_Given passage_.
------------------------------

# DCC decoder for Atlas trainman RS32



## J.Albert1949 (Feb 3, 2018)

I'm thinking of picking up an HO Atlas trainman RS32, which comes as DC with an 8-pin socket for dcc.

I don't need sound, just good (soundless) control.

Does anyone have the RS-32?
If so, which decoder did you use?
How were the results?


----------



## DonR (Oct 18, 2012)

You could use any HO NEC or Digitrax decoder with the
appropriate 8 pin plug. Likely you would want a
small plastic enclosed unit instead of a printed
circuit board. They may be an easier 'fit'. The higher priced decoders offer additional lighting and other controls.

Don


----------



## J.Albert1949 (Feb 3, 2018)

OK, more questions:

I see "9-pin" decoders like this one:
http://www.lombardhobby.com/Digitrax-HO-Short-Harness-Mobile-Decoder-p/digdh166ps.htm

But... there are only 8 actual "pins". Seems to be "a ninth one" on a secondary connector to the decoder's circuit board, see instructions posted here:
http://www.digitrax.com/products/mobile-decoders/dh166ps/#lightbox[product]/0/

Can I use a so-called "9-pin" decoder on a locomotive circuit board that has only 8 pins on it?

------------------------------

_Dataset records_.
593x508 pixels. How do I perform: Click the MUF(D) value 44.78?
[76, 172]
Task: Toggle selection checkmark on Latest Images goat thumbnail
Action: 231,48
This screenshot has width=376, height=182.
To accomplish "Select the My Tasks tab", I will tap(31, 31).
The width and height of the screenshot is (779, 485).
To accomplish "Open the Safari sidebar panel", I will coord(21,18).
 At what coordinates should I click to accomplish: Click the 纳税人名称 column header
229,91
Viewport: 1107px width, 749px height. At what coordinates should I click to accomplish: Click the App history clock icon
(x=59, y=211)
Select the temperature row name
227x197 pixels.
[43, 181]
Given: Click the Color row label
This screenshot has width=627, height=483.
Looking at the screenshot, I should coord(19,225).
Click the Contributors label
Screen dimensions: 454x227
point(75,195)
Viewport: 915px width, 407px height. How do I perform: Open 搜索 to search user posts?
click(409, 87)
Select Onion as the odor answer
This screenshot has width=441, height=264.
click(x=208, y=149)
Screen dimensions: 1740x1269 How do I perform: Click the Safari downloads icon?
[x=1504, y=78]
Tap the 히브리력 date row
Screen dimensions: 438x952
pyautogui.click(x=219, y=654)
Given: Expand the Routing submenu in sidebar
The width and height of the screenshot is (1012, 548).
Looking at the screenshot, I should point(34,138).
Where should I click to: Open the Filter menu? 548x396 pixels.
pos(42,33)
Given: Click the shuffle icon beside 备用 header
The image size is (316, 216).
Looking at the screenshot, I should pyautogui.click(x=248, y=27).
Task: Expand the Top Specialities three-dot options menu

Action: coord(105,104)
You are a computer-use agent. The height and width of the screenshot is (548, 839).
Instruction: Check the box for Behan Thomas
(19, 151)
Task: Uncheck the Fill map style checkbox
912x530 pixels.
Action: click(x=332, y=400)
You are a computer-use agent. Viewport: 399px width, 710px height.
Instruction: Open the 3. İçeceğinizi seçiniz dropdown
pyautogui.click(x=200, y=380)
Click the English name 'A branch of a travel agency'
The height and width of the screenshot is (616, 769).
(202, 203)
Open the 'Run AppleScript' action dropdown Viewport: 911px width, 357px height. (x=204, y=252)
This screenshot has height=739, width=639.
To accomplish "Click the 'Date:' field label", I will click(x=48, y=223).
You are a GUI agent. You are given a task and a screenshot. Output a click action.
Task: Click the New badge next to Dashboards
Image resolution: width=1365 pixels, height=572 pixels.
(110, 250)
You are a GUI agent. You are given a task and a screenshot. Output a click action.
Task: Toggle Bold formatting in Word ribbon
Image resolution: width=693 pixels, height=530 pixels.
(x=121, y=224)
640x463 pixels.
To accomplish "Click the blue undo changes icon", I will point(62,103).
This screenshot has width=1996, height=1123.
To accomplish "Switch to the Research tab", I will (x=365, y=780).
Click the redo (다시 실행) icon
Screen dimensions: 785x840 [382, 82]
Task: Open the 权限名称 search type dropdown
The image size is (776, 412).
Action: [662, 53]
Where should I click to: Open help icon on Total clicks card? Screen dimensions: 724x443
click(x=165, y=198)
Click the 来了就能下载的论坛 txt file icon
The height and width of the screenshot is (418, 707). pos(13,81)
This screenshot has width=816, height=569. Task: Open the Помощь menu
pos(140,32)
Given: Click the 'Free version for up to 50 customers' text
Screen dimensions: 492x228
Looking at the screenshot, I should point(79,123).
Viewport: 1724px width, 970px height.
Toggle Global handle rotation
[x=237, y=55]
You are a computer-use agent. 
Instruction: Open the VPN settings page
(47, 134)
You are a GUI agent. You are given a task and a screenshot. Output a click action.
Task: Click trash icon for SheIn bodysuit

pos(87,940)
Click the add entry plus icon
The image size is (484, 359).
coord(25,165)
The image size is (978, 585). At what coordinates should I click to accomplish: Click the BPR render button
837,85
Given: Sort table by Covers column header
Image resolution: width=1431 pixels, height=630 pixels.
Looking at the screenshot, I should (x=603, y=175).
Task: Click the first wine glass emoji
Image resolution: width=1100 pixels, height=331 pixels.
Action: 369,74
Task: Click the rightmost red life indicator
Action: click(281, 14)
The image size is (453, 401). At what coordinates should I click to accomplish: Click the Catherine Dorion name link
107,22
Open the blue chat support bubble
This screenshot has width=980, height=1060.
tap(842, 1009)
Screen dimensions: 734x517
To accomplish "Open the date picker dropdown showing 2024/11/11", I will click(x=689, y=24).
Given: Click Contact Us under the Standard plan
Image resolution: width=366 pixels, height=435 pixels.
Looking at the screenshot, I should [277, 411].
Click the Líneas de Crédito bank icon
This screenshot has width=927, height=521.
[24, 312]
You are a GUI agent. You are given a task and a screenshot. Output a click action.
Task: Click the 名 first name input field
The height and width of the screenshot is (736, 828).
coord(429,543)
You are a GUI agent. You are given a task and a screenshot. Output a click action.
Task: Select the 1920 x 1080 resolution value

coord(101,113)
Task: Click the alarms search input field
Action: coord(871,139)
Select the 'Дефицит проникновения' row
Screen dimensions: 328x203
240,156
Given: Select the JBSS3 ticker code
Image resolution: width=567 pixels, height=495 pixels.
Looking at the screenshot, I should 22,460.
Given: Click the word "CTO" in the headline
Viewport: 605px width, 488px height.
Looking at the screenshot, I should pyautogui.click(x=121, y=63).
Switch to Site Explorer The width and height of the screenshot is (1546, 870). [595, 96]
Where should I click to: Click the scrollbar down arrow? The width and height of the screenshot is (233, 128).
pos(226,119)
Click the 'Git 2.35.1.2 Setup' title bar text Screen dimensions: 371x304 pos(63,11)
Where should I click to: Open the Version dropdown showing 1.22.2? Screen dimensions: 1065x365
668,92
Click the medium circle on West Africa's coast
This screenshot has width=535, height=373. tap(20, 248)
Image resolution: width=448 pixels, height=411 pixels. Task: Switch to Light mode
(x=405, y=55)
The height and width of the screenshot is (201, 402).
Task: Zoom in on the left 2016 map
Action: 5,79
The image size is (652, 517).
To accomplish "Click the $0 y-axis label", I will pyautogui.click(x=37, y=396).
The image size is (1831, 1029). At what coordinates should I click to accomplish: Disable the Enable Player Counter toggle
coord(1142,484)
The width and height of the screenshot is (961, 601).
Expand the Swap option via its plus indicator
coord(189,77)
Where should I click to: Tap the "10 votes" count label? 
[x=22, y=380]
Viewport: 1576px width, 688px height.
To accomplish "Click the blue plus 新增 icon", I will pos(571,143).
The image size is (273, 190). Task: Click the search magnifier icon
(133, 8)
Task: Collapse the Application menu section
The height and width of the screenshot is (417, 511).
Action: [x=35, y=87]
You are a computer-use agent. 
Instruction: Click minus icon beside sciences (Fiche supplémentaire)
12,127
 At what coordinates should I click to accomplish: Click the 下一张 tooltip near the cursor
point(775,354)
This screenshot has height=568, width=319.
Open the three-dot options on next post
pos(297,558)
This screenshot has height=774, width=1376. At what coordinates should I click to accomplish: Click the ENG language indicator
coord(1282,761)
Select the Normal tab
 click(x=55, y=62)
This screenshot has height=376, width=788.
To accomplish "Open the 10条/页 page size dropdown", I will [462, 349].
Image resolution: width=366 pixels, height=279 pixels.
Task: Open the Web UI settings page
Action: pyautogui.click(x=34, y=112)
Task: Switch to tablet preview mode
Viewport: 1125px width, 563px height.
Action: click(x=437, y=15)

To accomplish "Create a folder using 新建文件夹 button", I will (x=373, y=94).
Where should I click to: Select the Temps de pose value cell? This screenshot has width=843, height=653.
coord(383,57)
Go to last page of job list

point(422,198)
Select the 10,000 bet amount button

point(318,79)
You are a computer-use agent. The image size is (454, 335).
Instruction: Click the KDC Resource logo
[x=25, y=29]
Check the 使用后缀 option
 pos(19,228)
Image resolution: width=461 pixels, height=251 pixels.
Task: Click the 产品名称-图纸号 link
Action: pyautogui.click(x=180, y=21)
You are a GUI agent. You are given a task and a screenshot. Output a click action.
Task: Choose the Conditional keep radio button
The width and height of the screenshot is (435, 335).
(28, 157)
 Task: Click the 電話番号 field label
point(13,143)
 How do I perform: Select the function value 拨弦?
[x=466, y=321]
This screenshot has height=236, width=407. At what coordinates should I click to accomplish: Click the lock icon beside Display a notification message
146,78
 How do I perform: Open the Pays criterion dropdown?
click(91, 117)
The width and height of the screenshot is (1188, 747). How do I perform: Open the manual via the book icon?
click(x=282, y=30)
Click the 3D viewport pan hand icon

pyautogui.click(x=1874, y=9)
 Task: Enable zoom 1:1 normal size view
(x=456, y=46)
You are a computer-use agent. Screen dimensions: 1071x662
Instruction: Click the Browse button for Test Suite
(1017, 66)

------------------------------

_What the task requires_. In the decoder thread, what do the higher priced decoders offer, according to DonR? The items can be set aside; they play no part here.

_Right answer_. Additional lighting and other controls.